Acts 10 - Unclean Meats

In an article posted recently on Huffington Post about Chick-Fil-A titled "Did Jesus Eat Chick-Fil-A at the Last Supper?", the author attempted to use scripture to call out Chick-Fil-A on its hypocrisy.  In this case, the author pointed out that bacon was forbidden by the bible and yet they have it on their menu.  I cheer on this author despite his motives for the attack.

In a followup article (rebuttal) on Newsbusters.org, the following was stated:
Again, Scudera’s biblical ignorance was evident. In Acts 10:15, St. Peter was commanded to eat animals forbidden by the Jewish dietary law in a dream. With the coming of Christianity, the old dietary restrictions setting apart the Jews as the Chosen People did not apply; the Gospel of Jesus Christ was extended to everyone, Jew and Gentile alike.
So, let's review what Acts does and does NOT say about eating unclean animals.

Acts 10:9-17
9 About noon the following day as they were on their journey and approaching the city, Peter went up on the roof to pray.
10 He became hungry and wanted something to eat, and while the meal was being prepared, he fell into a trance.
11 He saw heaven opened and something like a large sheet being let down to earth by its four corners.
12 It contained all kinds of four-footed animals, as well as reptiles of the earth and birds of the air.
13 Then a voice told him, "Get up, Peter. Kill and eat."
14 "Surely not, Master!" Peter replied. "I have never eaten anything impure or unclean."
15 The voice spoke to him a second time, "Do not call anything impure that Yahweh has made clean."
16 This happened three times, and immediately the sheet was taken back to heaven.
17 While Peter was wondering about the meaning of the vision, the men sent by Cornelius found out where Simon's house was and stopped at the gate.
Notice a few things here.  It does not say that Yahweh has declared all animals to be clean.  Also notice, and this is key, that in verse 17, Peter was wondering about the meaning of the vision.  If, as Christianity declares, the intent was that all animals were now clean, what was there for Peter to ponder unless he knew it meant something other than what is declared by Christianity.

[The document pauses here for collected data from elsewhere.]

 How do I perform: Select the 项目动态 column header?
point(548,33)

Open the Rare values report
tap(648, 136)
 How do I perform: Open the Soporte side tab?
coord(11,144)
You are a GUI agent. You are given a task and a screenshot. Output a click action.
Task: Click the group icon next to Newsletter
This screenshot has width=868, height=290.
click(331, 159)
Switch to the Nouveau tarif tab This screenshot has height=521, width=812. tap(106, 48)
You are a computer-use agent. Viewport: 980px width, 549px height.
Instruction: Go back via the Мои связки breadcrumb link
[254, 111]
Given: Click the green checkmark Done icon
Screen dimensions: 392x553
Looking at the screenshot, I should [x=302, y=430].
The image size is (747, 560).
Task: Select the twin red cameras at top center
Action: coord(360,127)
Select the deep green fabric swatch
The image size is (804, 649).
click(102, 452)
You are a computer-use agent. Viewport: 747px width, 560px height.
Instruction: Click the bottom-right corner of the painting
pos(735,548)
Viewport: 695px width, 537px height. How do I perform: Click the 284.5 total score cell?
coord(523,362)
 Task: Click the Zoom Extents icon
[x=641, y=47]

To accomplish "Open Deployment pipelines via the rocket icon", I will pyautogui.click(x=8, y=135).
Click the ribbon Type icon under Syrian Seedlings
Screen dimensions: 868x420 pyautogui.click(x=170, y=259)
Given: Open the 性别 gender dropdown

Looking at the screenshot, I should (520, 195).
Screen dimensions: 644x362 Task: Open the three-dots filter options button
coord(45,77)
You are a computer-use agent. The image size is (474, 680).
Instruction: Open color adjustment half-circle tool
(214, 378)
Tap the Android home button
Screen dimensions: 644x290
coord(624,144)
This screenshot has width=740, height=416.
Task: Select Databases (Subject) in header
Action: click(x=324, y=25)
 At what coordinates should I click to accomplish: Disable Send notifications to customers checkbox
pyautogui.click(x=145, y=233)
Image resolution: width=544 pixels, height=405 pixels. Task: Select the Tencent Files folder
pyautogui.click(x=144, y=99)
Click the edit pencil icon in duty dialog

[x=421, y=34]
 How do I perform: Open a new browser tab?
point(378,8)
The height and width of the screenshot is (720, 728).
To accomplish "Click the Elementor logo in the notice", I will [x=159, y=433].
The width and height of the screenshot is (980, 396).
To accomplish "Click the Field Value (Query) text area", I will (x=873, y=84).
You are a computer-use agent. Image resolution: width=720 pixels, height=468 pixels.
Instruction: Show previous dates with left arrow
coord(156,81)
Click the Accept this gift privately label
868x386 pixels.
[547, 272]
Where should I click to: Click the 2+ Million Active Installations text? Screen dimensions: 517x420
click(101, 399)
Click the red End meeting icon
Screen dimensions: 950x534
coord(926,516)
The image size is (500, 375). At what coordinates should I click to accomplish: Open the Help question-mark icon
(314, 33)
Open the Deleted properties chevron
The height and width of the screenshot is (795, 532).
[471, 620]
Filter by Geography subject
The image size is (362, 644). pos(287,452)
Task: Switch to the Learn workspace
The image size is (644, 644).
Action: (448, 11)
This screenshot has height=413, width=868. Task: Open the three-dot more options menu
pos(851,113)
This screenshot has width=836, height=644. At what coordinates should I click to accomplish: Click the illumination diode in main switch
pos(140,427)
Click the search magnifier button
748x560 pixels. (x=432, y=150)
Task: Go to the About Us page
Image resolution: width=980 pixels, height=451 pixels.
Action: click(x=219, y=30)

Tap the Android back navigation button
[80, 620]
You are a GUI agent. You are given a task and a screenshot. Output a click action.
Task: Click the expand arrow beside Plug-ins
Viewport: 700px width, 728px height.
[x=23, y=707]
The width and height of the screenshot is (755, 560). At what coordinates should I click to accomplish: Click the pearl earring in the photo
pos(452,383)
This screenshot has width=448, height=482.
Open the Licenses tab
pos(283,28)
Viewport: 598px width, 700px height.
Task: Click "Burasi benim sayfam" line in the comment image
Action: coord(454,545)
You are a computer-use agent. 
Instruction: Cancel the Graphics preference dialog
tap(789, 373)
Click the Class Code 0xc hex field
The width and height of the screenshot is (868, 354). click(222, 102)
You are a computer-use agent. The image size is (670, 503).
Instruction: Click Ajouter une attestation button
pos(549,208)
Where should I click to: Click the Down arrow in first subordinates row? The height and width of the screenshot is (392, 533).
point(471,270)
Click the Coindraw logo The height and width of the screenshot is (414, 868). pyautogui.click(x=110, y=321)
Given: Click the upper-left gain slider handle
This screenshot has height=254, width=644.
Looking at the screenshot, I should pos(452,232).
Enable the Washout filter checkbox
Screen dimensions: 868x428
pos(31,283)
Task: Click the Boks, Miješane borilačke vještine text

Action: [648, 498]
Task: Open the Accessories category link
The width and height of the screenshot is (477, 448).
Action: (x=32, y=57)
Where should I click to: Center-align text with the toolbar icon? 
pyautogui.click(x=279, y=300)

In Acts 11, Peter retells the entire tale to the believers in Jerusalem who were upset that he went into a house and ate with uncircumcised men.  Notice the response in verse 18 by those who hear this story:
Acts 11:18
When they heard this, they had no further objections and praised Yahweh, saying, "So then, Yahweh has granted even the Gentiles repentance unto life."
Where is the celebration that they could now eat any animal they wished?  How could they leave that out of their praise to Yahweh?  Did they also understand, just as Peter, that the vision was for the purpose of not judging men based on their situation if Yahweh has chosen them, but that Yahweh made no change to the law of clean or unclean meats?

So Christianity reads what they wish to get out of this, when Peter and the other believers in Jerusalem knew what Yahweh really meant.